Vamos examinar esse problema um pouco
mais. A teoria predominante hoje, do ponto de vista científico, é que parece
que o universo começou uns 15 bilhões de anos atrás e que tudo está se
afastando. Se revertêssemos o tempo chegaríamos a um momento em que tudo está
unido num único ponto. Quando tudo estava unido houve um momento de expansão
repentina, que anedoticamente durante uma palestra de rádio na Inglaterra foi
chamado de Big Bang. Na realidade, não teria havido uma explosão. Uma criança
de nove anos me perguntou uma vez: “o que havia antes do Big Bang?” e minha
resposta foi que ninguém ainda pôde responder a essa questão. É verdade que
ninguém poderia responder essa pergunta do ponto de visto do conhecimento, até
porque como podemos determinar algo antes do tempo existir? O tempo existe
através de um intervalo entre dois eventos. Eu tenho esse sino e bato.

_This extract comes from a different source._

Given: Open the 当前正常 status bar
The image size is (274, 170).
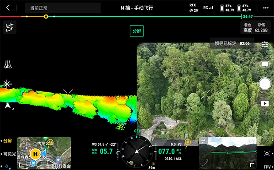Looking at the screenshot, I should click(63, 8).
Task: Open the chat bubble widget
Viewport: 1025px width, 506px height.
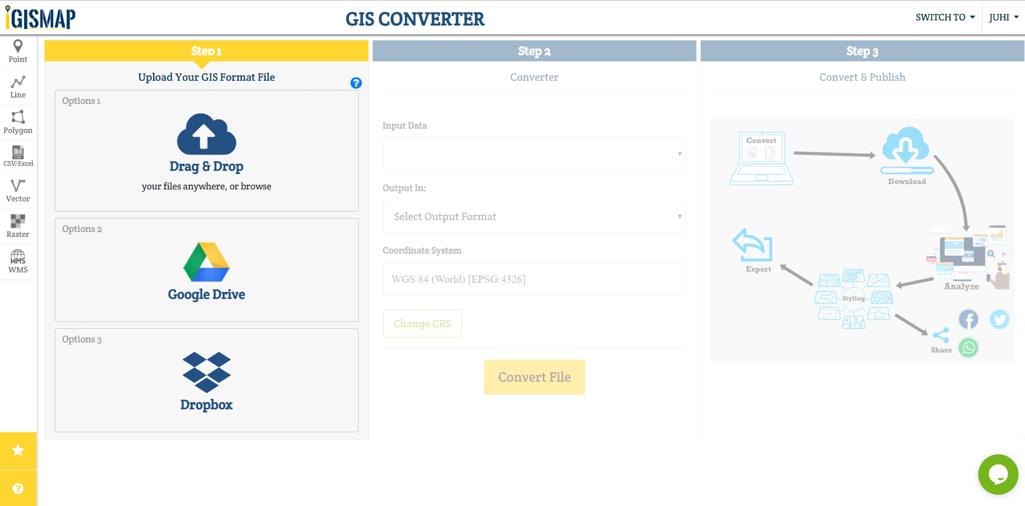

Quando eu o bato de novo eu posso medir a distância entre um evento e outro,
mas se não houver sino, não houver som, não houver ar, não houver mão, se nada existir,
como eu sei se passou um minuto, um ano ou um século? Eu não posso dizer antes
ou depois. Essa é a primeira questão. A segunda é: se o Big Bang reuniu tudo
dentro dele e então tudo se expandiu, significa que havia energia. Não teria
como haver surgimento do nada. Por definição o nada não cria algo. Do nada,
nada surge. Portanto, e é essa ideia que quero trazer aqui para iluminar a
nossa conversa, nós estamos falando de um tempo sem início e estamos falando de
um continuidade permanente das coisas, porque nada surge do nada.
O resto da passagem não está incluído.